▸ Your assignment
The range runs from the line containing "Screen dimensions: 940x560" to the last line of the entries. Restate those lines word for word, without the pictures.

-- Records for this exercise follows --

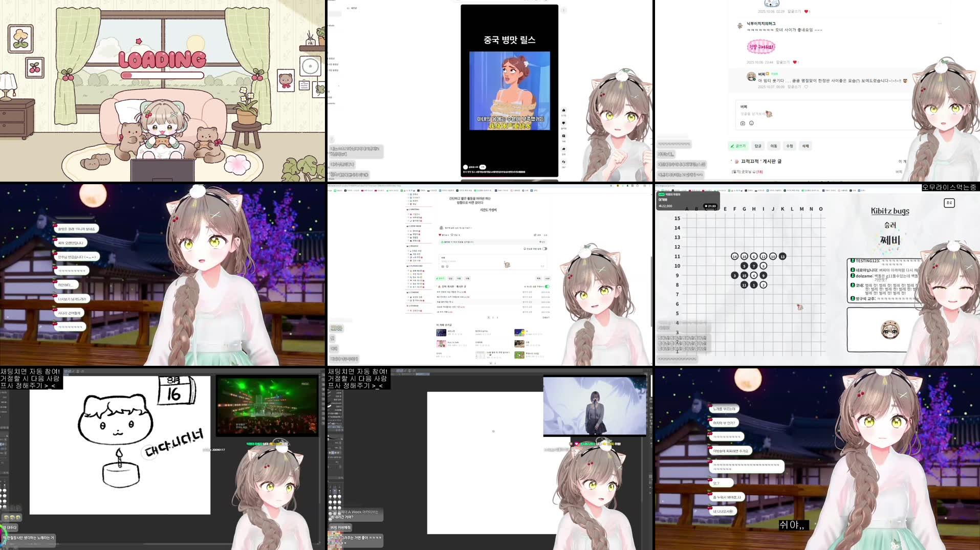Open emoji picker in comment box
The width and height of the screenshot is (980, 550).
[x=751, y=123]
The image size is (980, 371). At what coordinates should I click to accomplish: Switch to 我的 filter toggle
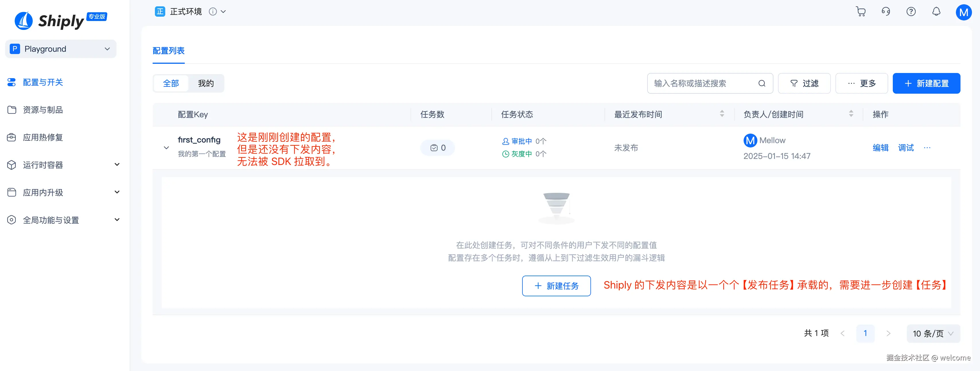click(x=206, y=83)
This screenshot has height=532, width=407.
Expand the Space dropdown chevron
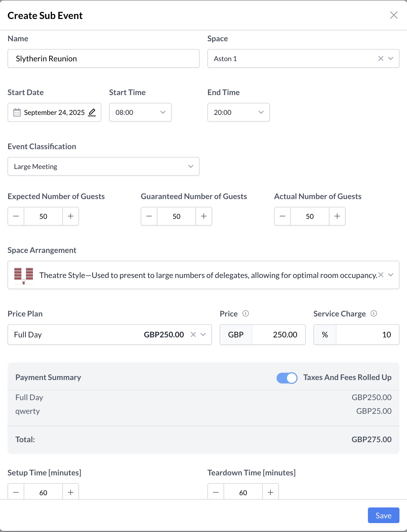[391, 59]
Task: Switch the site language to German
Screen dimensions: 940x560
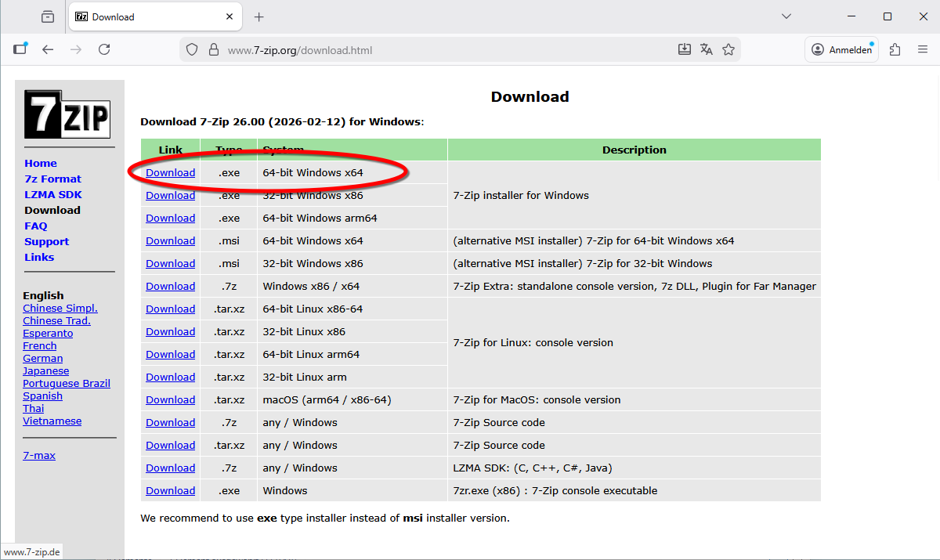Action: pos(42,358)
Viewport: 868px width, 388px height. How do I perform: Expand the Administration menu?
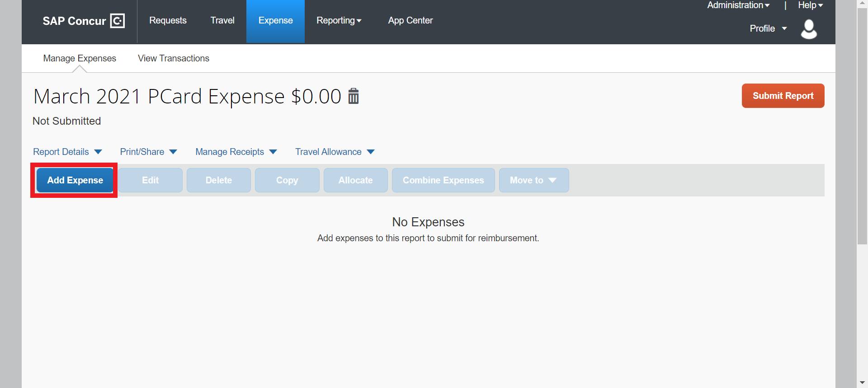click(x=738, y=5)
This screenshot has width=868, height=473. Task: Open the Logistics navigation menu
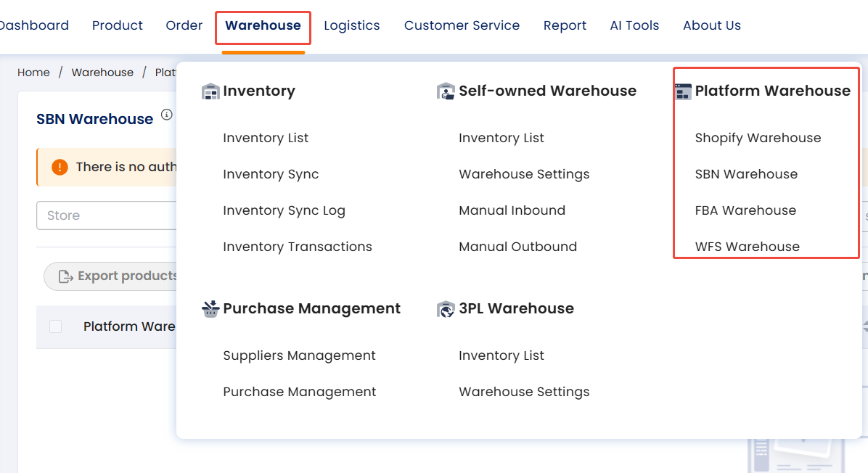tap(351, 26)
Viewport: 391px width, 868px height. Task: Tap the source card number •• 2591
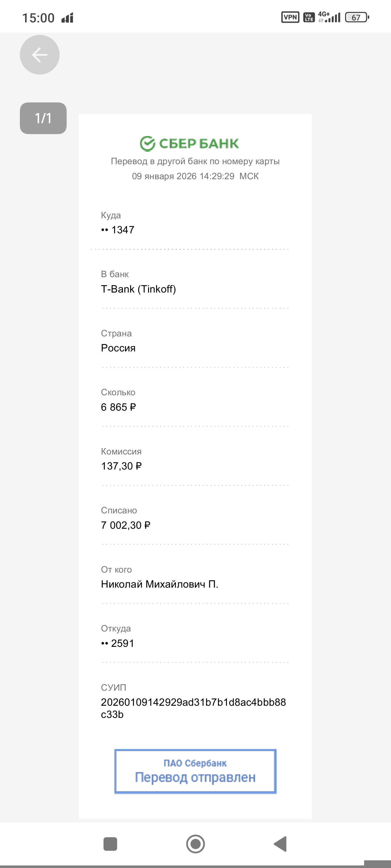coord(117,643)
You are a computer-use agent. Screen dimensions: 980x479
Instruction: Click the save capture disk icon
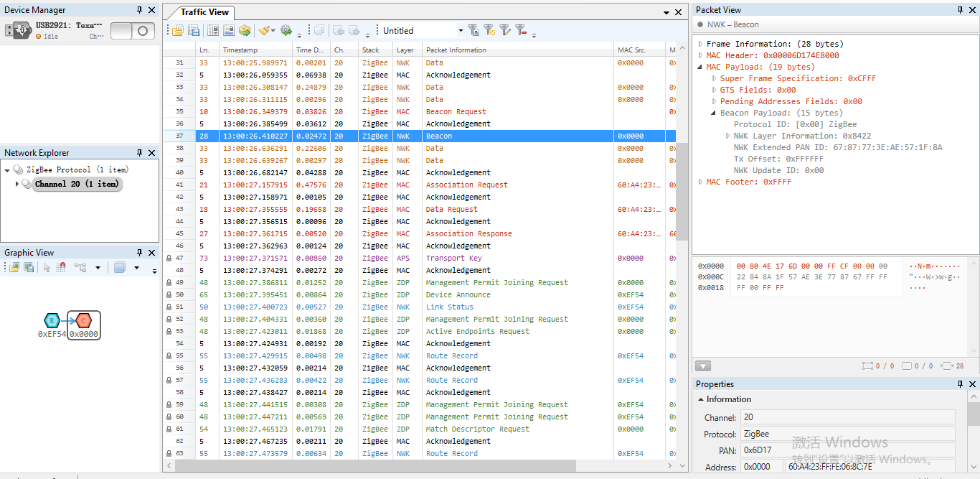[x=193, y=30]
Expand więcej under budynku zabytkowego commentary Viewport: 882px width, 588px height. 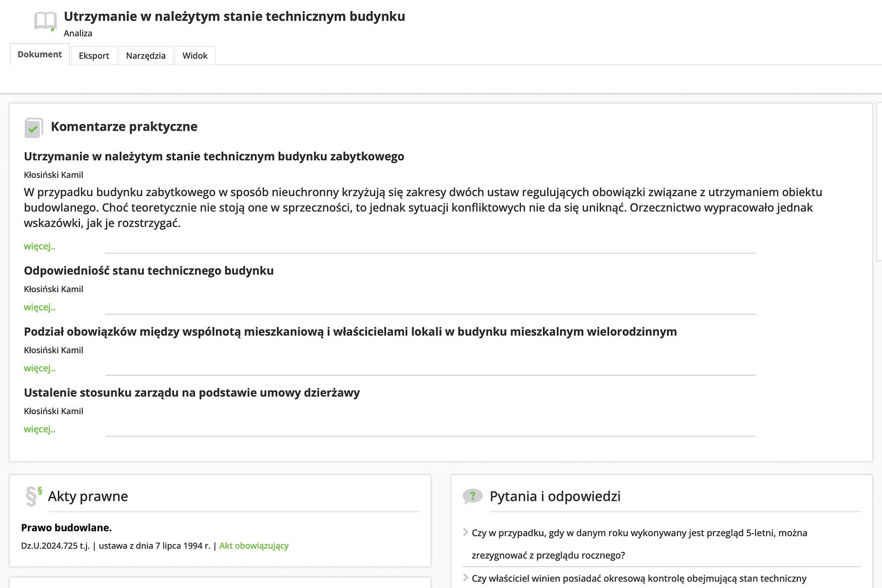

-- Records for this exercise concluded --

▸ Written solution
Screen dimensions: 940x560
Action: pos(42,358)
Viewport: 868px width, 388px height. How do I perform: Expand the Administration menu?
click(x=738, y=5)
This screenshot has width=868, height=473. Task: Open the Logistics navigation menu
tap(351, 26)
Viewport: 391px width, 868px height. Task: Tap the source card number •• 2591
coord(117,643)
You are a computer-use agent. Screen dimensions: 980x479
Instruction: Click the save capture disk icon
[x=193, y=30]
Expand więcej under budynku zabytkowego commentary Viewport: 882px width, 588px height. 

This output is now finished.